> Task description
The line with "Retweet Dr Mashed Ghoul's post" marks the first line to copy, and the line with "The height and width of the screenshot is (550, 558)." marks the last. Transcribe that stretch of the data below exactly, without pictures.

*** Block opens ***

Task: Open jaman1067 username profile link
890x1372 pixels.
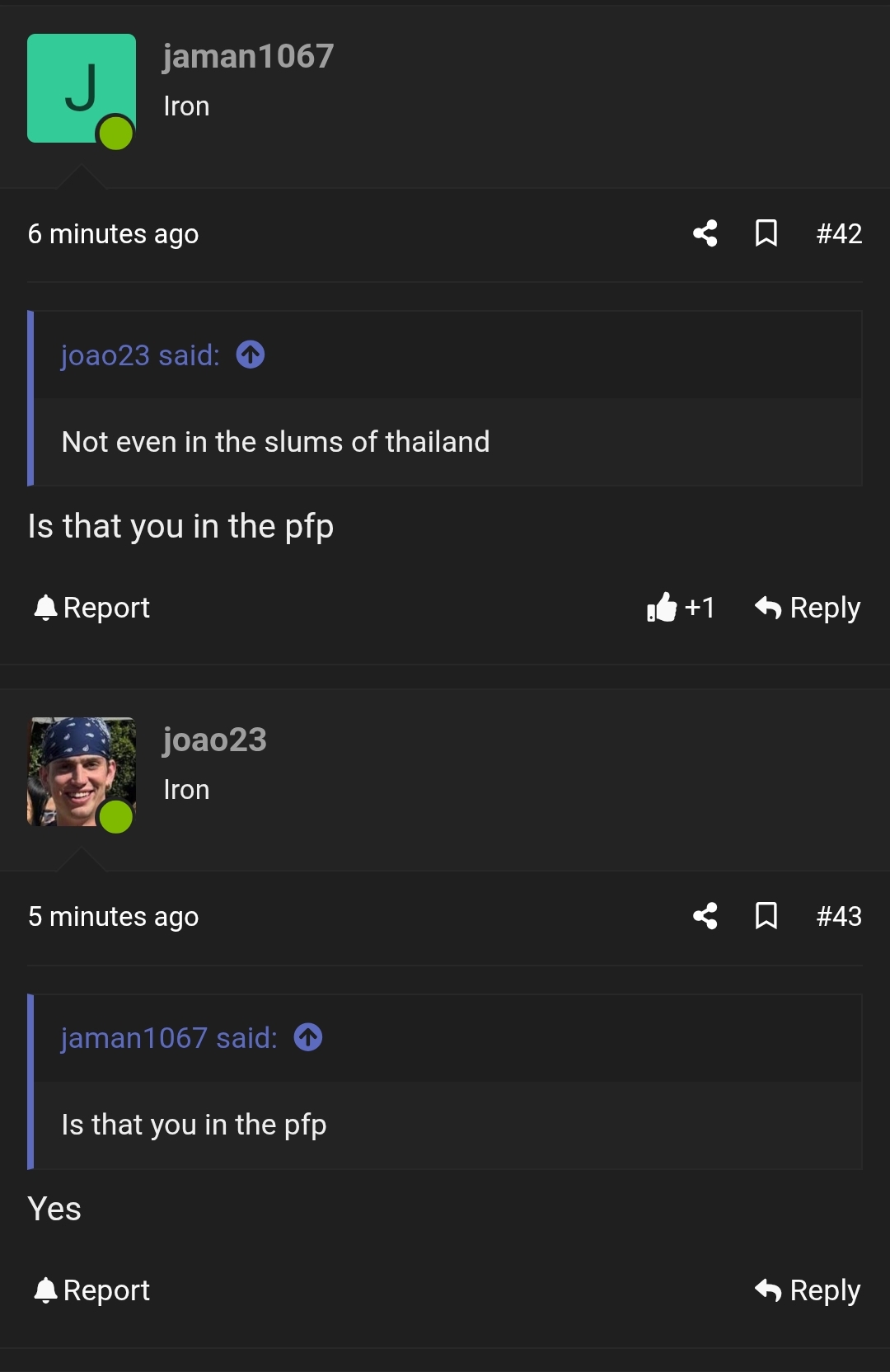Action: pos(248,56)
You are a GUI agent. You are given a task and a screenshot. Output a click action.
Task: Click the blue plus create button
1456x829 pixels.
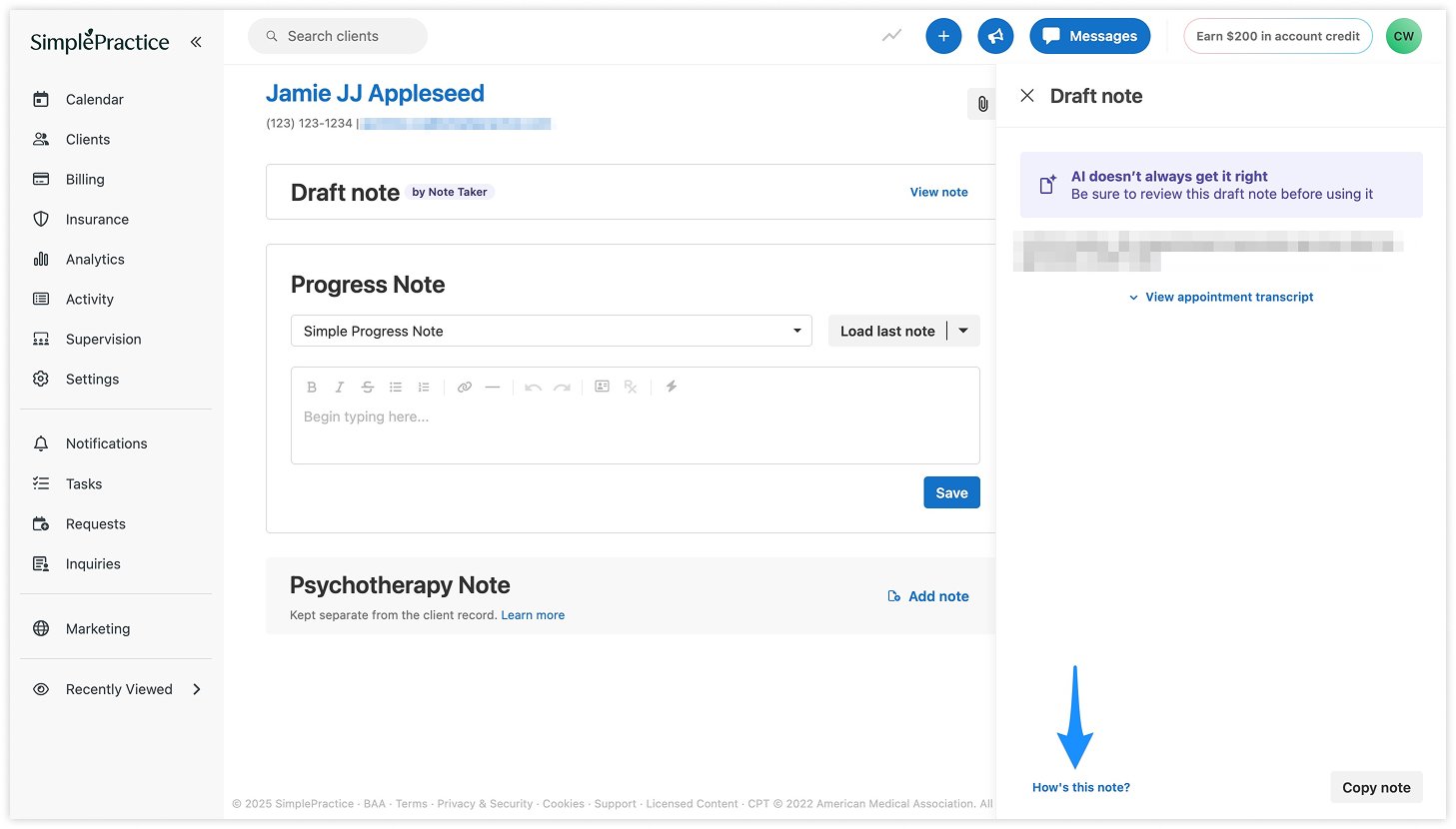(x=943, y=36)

*** Block closes ***
*** Block opens ***

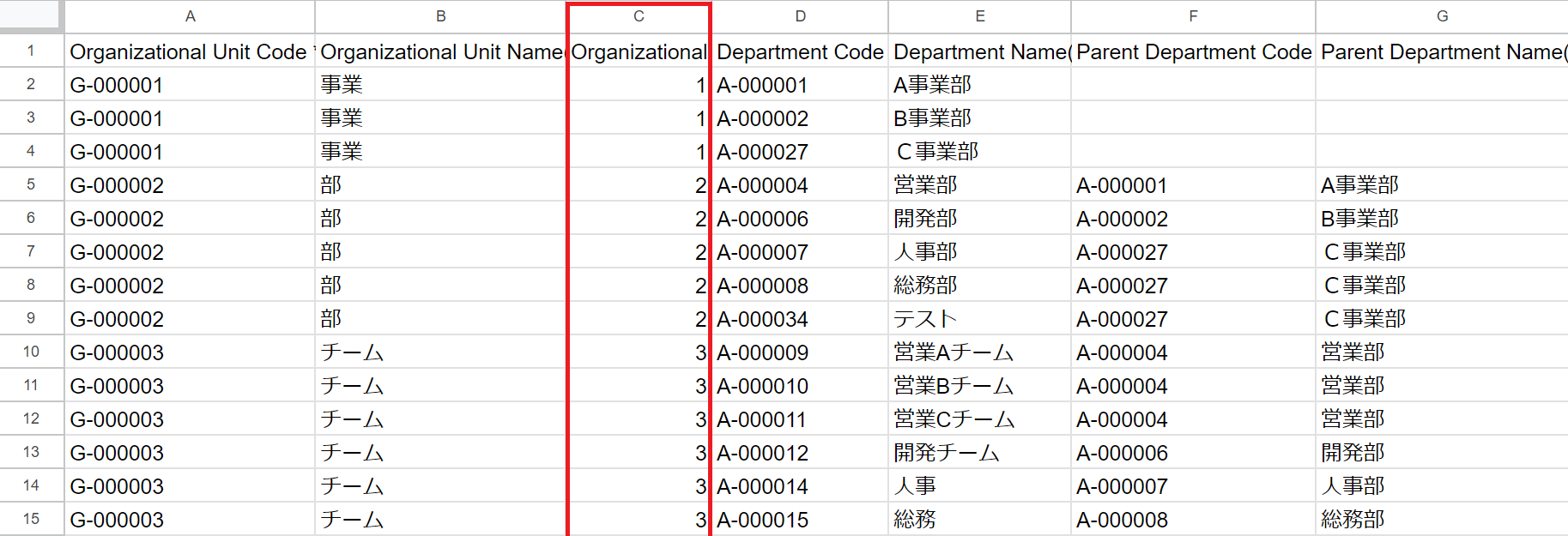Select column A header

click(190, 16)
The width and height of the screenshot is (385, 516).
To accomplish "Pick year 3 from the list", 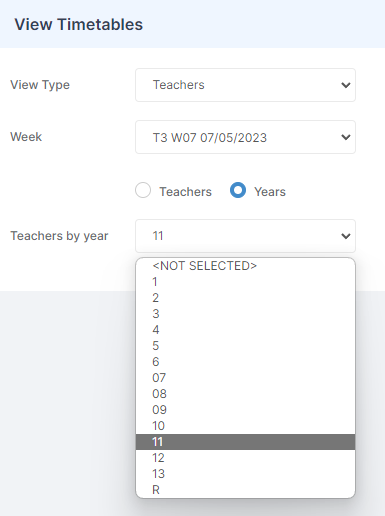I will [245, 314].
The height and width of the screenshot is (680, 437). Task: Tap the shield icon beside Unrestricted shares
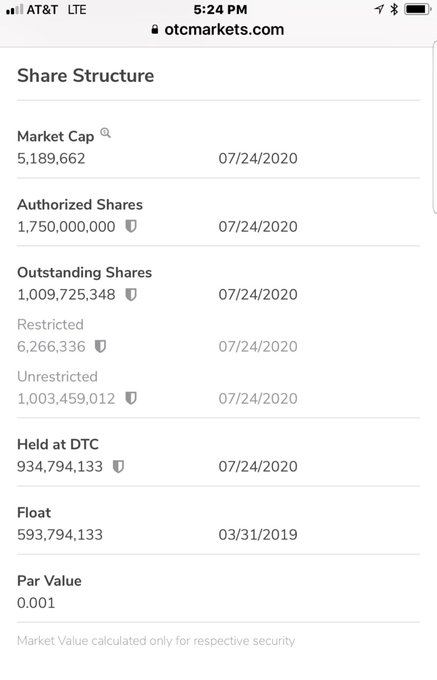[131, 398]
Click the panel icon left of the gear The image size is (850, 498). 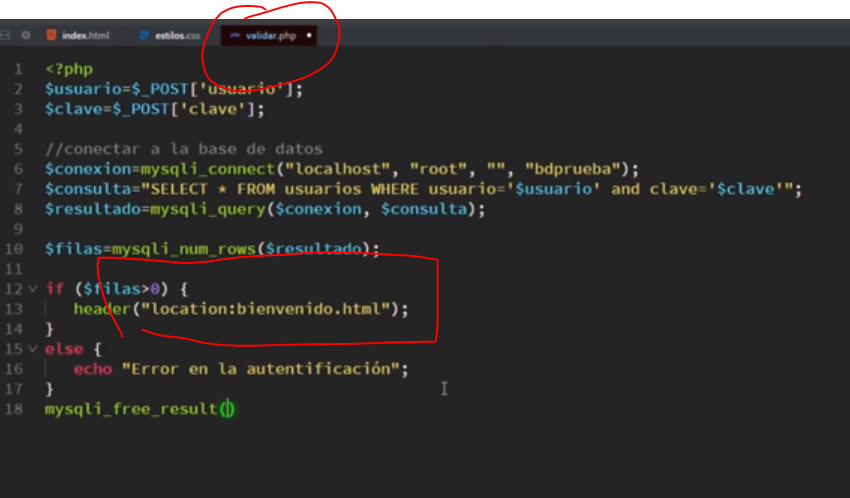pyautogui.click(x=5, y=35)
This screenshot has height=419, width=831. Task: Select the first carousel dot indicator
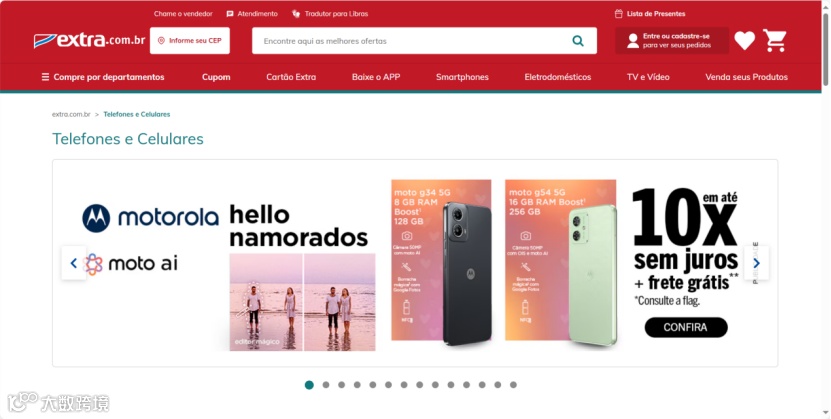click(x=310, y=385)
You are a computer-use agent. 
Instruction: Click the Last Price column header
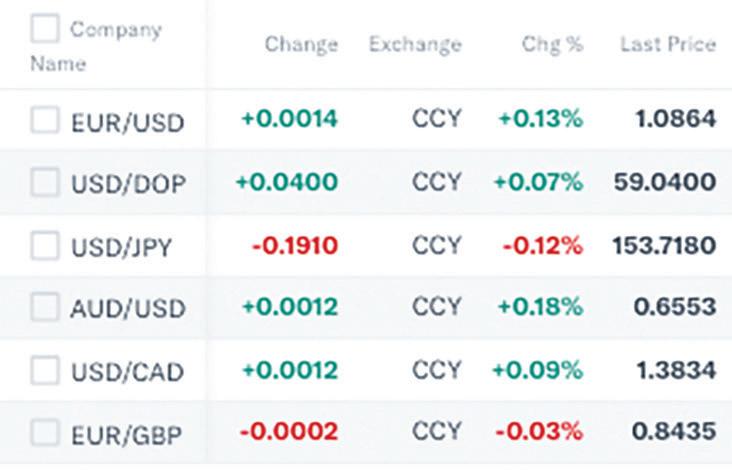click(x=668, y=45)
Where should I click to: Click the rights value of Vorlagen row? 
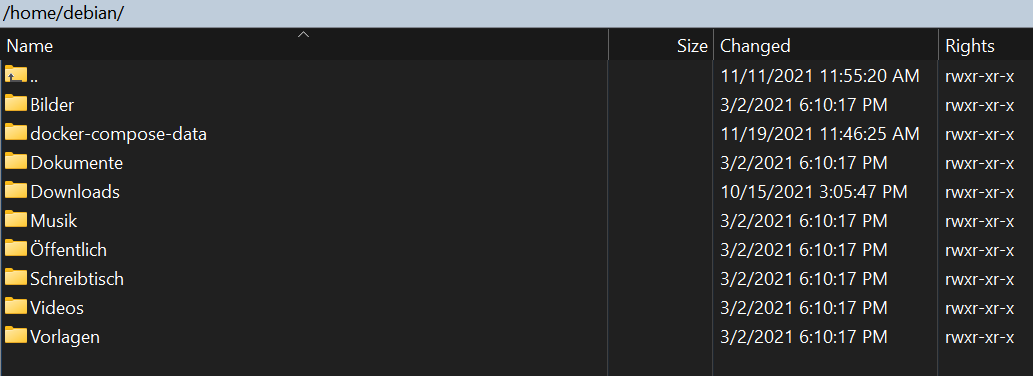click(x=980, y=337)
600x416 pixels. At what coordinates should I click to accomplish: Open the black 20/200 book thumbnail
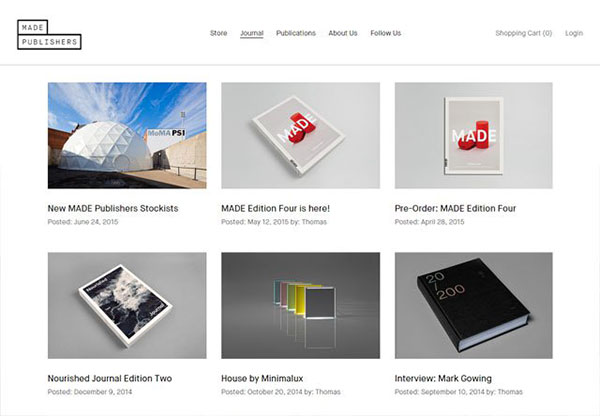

*** Block closes ***
*** Block opens ***

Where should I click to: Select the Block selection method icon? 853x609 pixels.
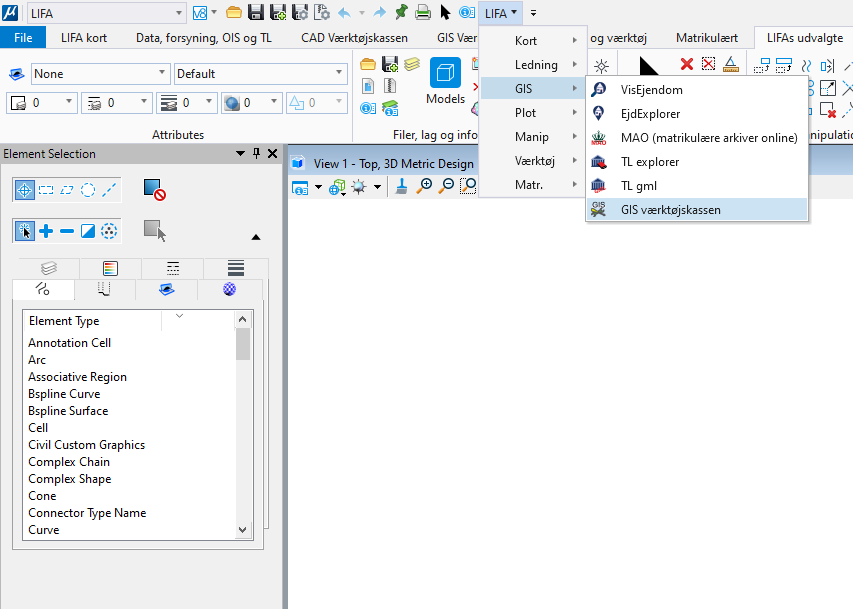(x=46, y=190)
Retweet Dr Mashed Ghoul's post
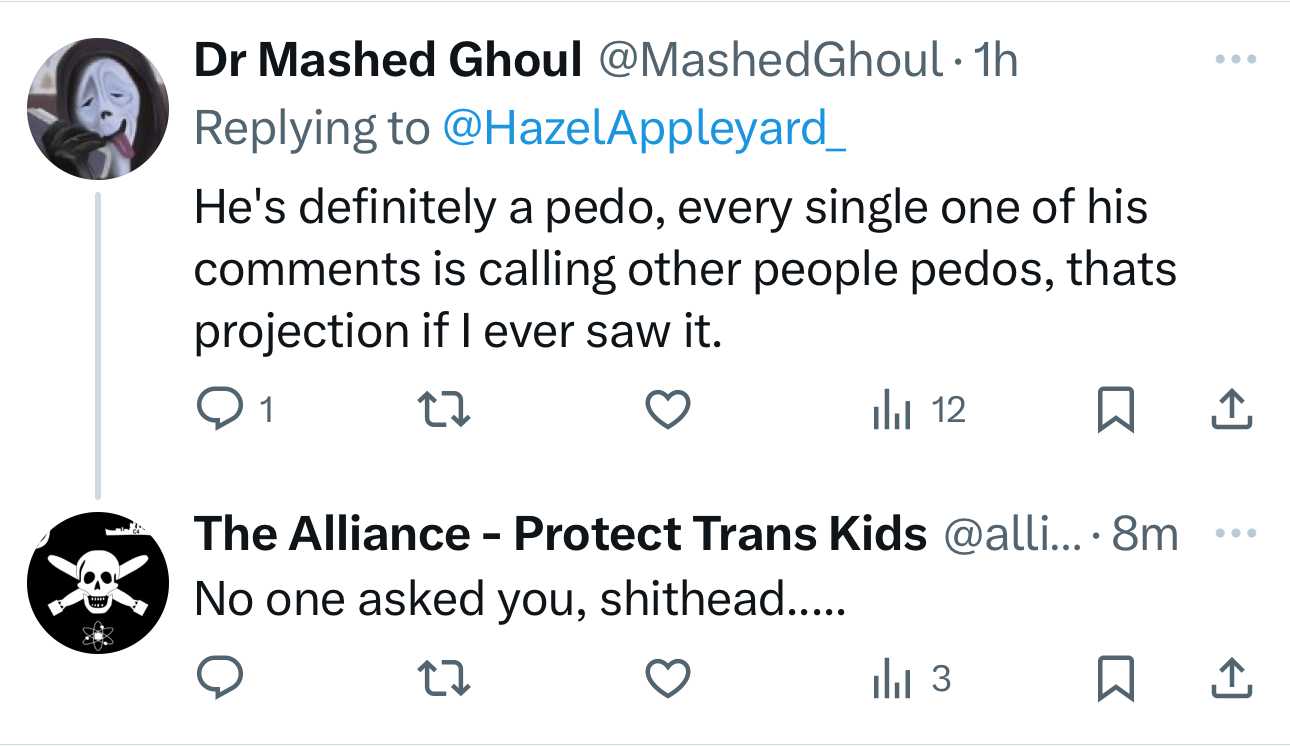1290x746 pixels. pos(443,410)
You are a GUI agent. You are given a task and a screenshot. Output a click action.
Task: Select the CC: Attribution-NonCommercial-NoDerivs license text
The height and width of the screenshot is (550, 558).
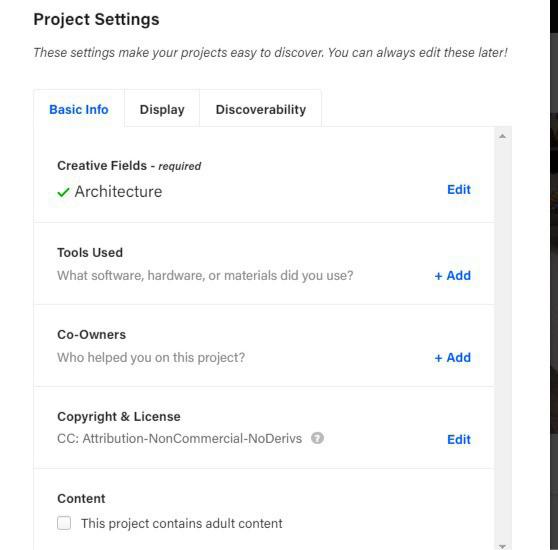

*** Block closes ***

> Solution for this task
Retweet Dr Mashed Ghoul's post
1290x746 pixels. pos(443,410)
You are a GUI agent. You are given a task and a screenshot. Output a click action.
Task: Select the CC: Attribution-NonCommercial-NoDerivs license text
The height and width of the screenshot is (550, 558).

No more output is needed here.